● **Task prompt**
Your response should consist of one number, the count of lines below that contain "Faucets".

● **Material provided**
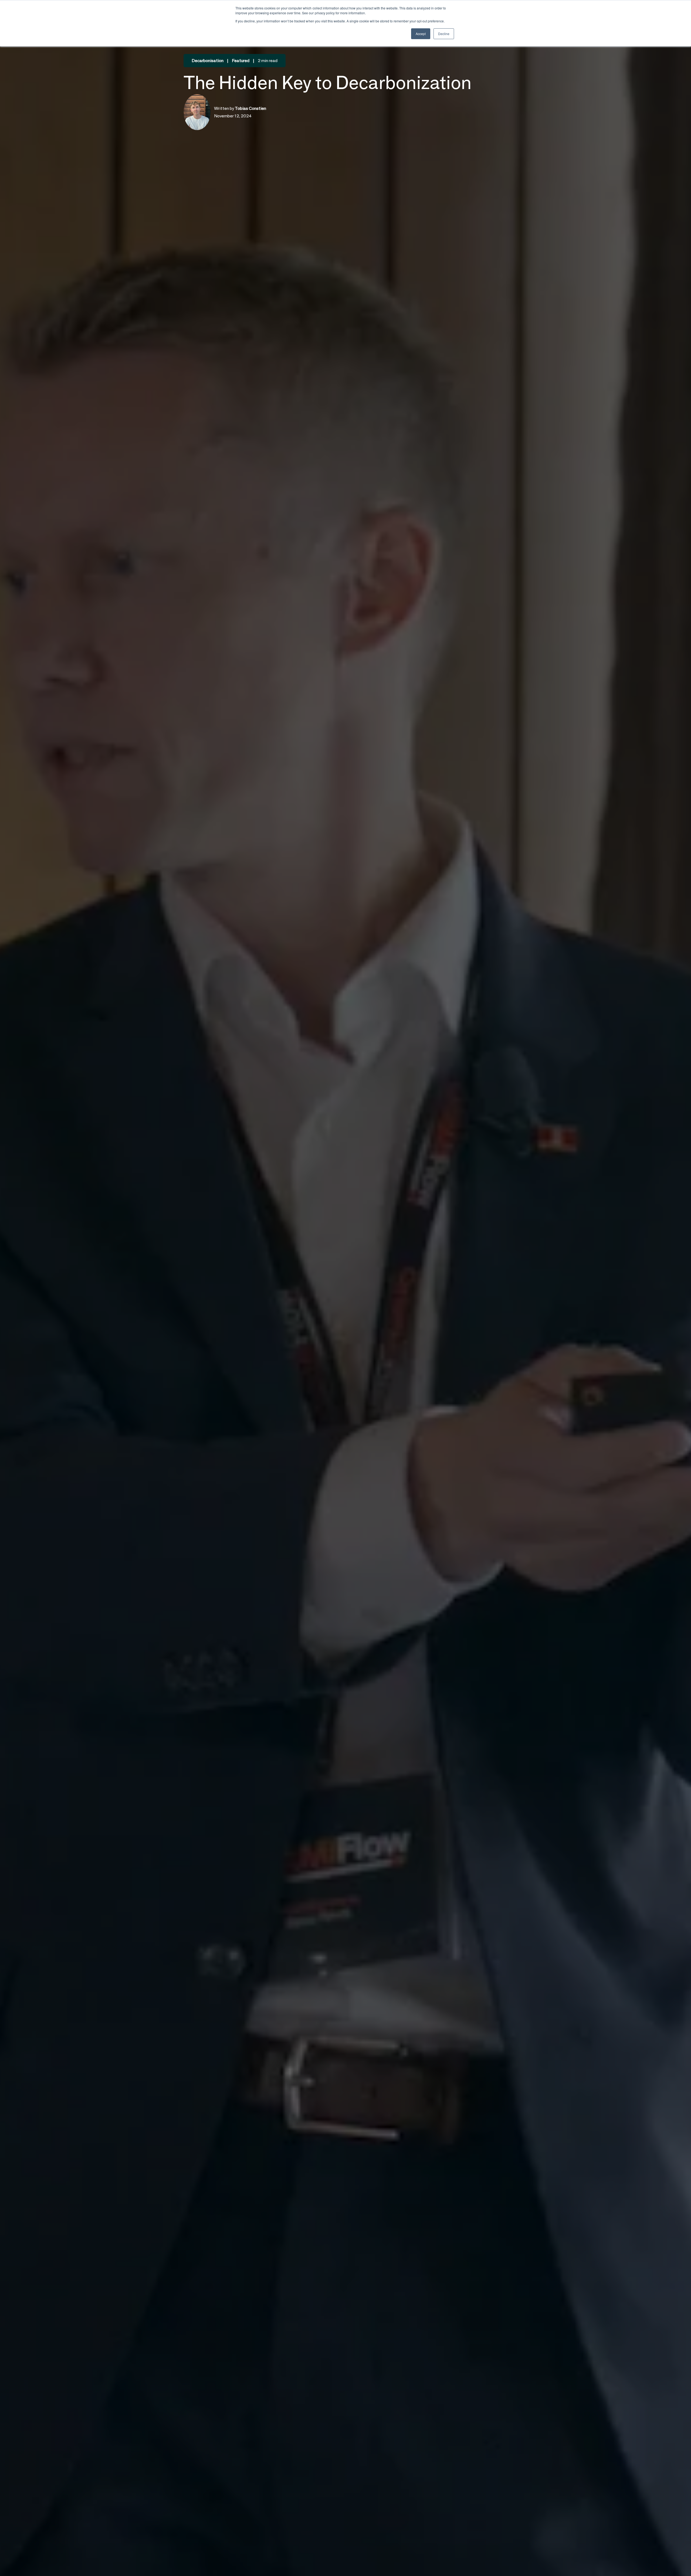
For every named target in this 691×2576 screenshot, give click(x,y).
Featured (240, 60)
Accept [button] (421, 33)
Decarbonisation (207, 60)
==
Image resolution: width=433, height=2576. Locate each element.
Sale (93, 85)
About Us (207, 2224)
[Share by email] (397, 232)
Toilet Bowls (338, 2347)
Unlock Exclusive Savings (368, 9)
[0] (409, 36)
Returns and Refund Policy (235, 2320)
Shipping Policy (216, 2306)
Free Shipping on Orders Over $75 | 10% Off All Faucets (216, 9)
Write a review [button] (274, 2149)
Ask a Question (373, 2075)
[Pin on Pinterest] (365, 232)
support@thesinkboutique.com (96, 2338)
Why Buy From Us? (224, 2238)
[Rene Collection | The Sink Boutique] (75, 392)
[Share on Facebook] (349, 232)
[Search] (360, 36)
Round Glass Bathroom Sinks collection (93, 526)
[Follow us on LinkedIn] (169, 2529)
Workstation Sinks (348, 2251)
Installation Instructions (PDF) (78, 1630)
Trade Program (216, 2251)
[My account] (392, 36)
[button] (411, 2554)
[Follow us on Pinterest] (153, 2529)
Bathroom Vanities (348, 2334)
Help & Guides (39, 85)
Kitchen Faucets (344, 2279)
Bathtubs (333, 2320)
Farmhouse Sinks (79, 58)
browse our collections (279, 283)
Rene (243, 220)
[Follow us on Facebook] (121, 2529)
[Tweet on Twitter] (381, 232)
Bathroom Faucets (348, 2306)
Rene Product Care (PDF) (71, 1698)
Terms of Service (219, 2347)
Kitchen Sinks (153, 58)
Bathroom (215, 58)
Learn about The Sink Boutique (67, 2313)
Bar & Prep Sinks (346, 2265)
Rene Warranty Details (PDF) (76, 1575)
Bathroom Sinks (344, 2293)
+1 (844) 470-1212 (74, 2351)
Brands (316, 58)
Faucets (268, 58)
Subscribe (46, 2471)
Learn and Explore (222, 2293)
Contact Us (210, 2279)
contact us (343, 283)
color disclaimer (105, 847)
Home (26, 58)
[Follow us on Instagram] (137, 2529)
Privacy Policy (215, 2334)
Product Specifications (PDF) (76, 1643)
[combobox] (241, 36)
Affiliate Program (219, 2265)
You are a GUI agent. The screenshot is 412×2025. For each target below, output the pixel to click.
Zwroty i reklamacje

● **Final answer**
4